*** Block opens ***

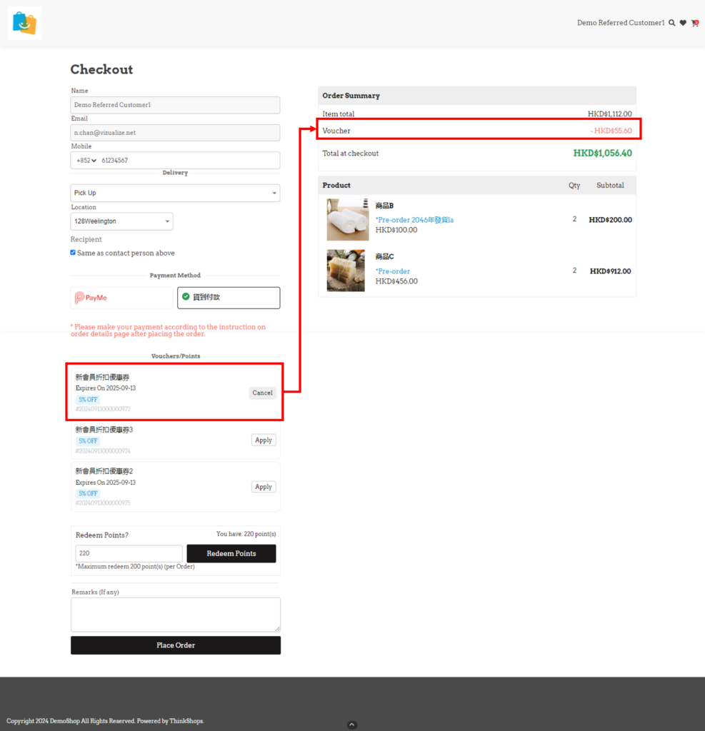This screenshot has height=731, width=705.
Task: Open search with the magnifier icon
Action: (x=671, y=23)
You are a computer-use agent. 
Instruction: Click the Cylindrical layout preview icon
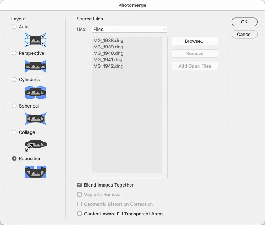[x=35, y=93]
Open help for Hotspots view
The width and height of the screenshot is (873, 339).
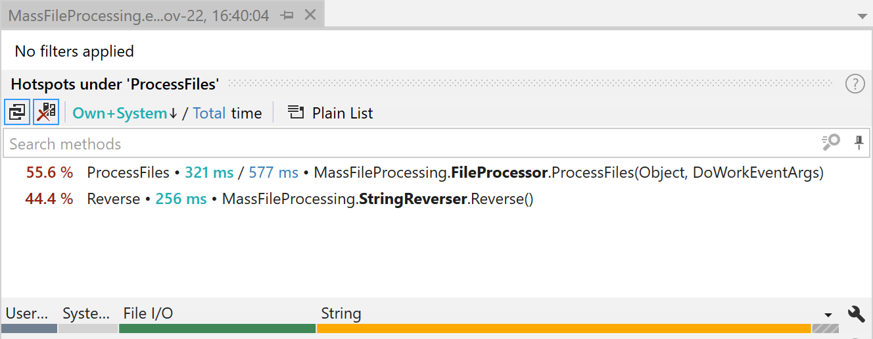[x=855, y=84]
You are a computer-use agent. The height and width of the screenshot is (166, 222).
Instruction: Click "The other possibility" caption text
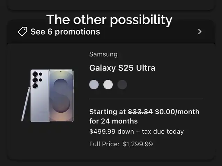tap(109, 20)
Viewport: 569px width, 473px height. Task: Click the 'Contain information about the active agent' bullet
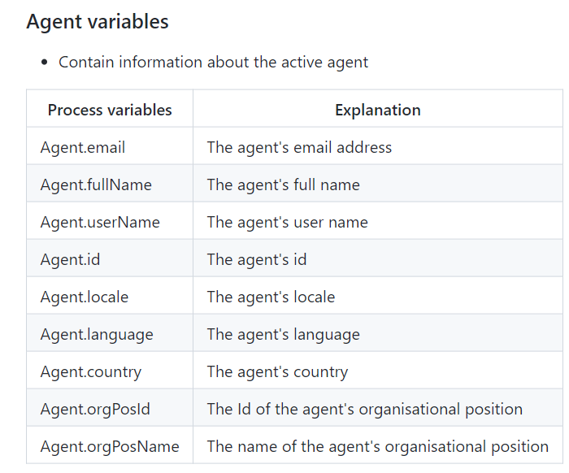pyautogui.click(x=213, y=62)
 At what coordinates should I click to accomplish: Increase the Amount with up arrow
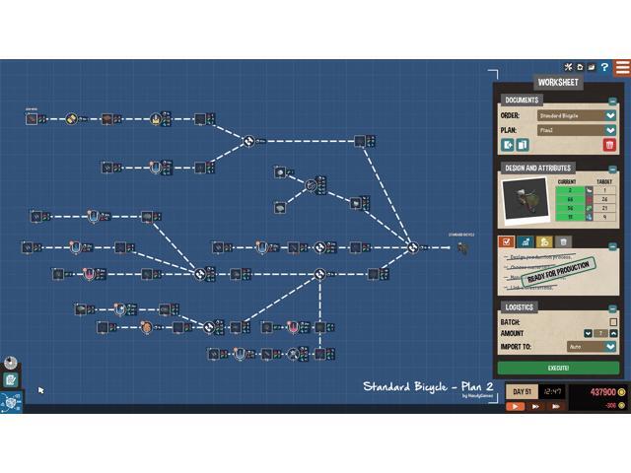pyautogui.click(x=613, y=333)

*** Block closes ***
*** Block opens ***

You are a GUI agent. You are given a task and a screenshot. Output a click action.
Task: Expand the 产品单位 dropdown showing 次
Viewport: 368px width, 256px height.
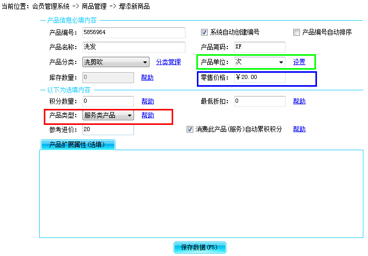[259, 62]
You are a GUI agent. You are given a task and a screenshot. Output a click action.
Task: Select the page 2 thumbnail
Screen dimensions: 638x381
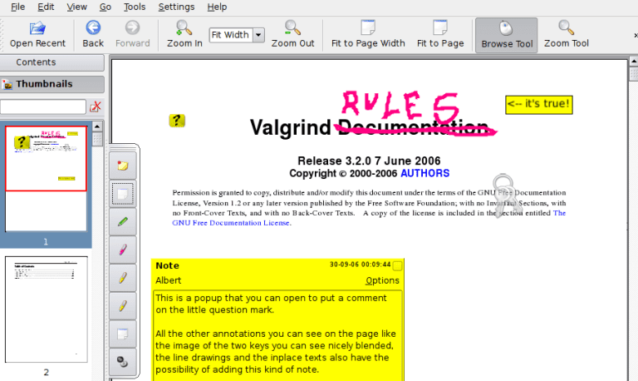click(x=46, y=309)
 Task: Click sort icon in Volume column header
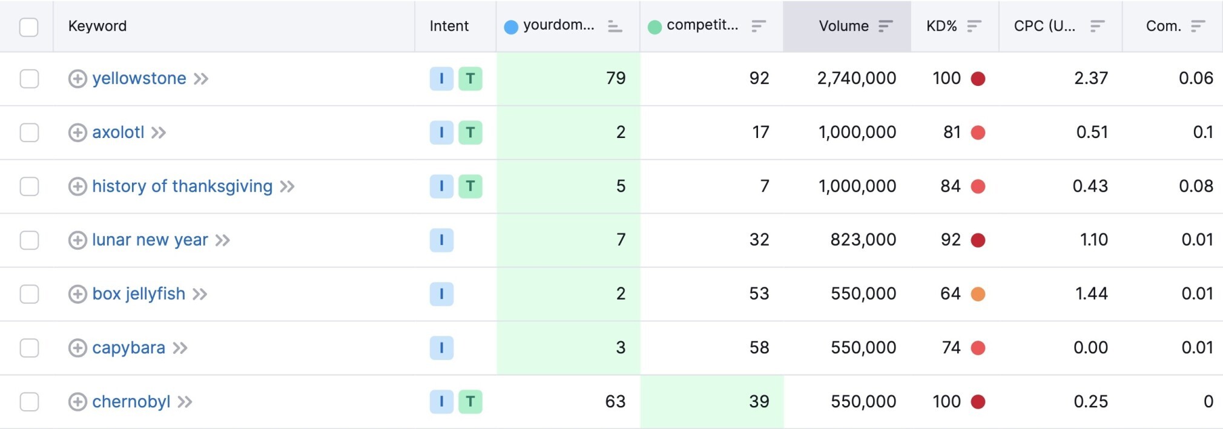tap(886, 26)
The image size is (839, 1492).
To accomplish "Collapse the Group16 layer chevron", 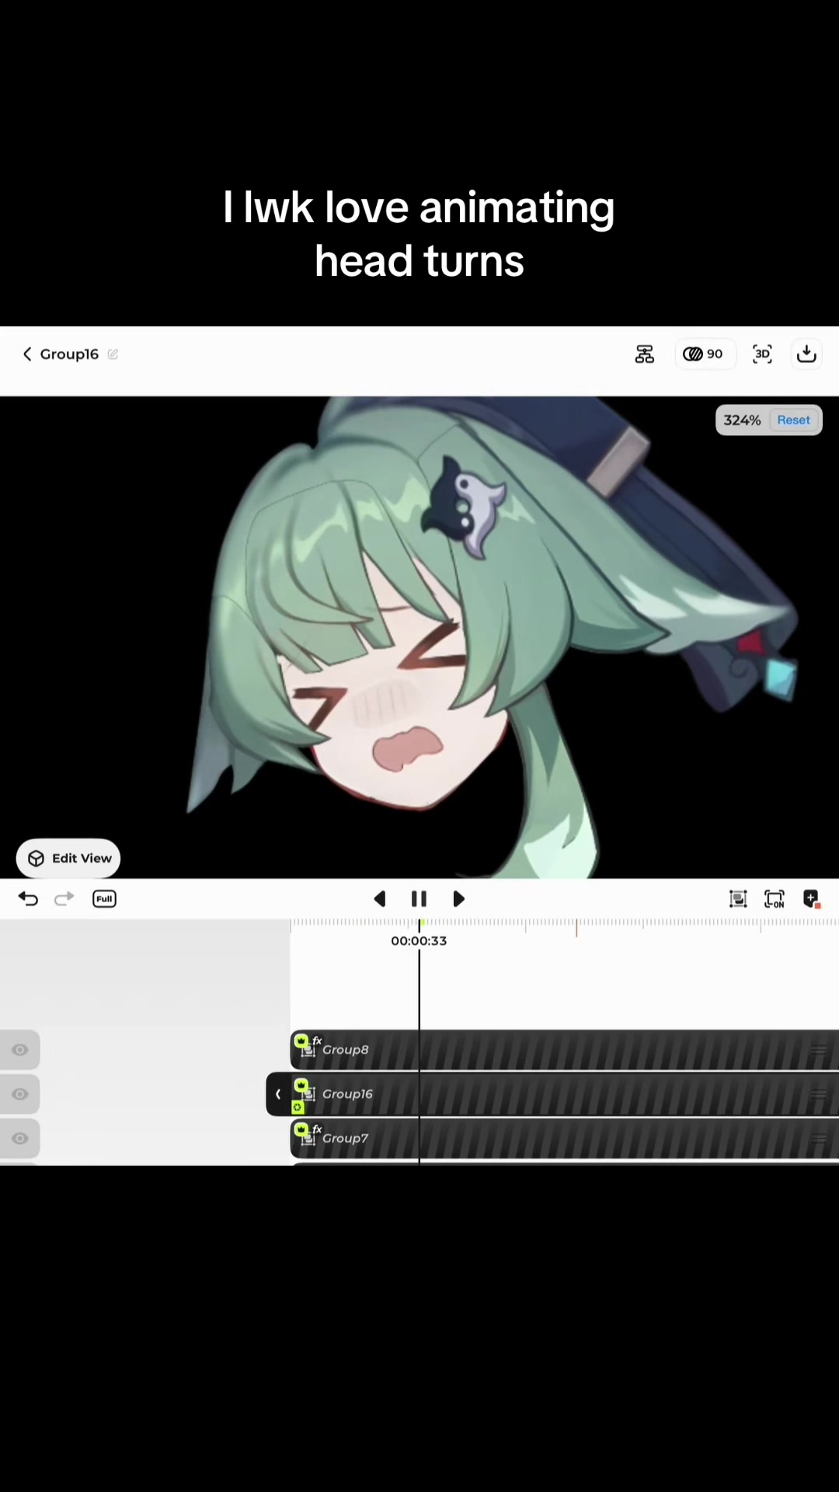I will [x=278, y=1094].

*** Block closes ***

▶ _Description of the task_
Search the material above for the string "computer", and copy every line in which it turns up.

▶ _Task answer_
You are a computer-use agent. 
You are a computer-use agent. The height and width of the screenshot is (166, 222).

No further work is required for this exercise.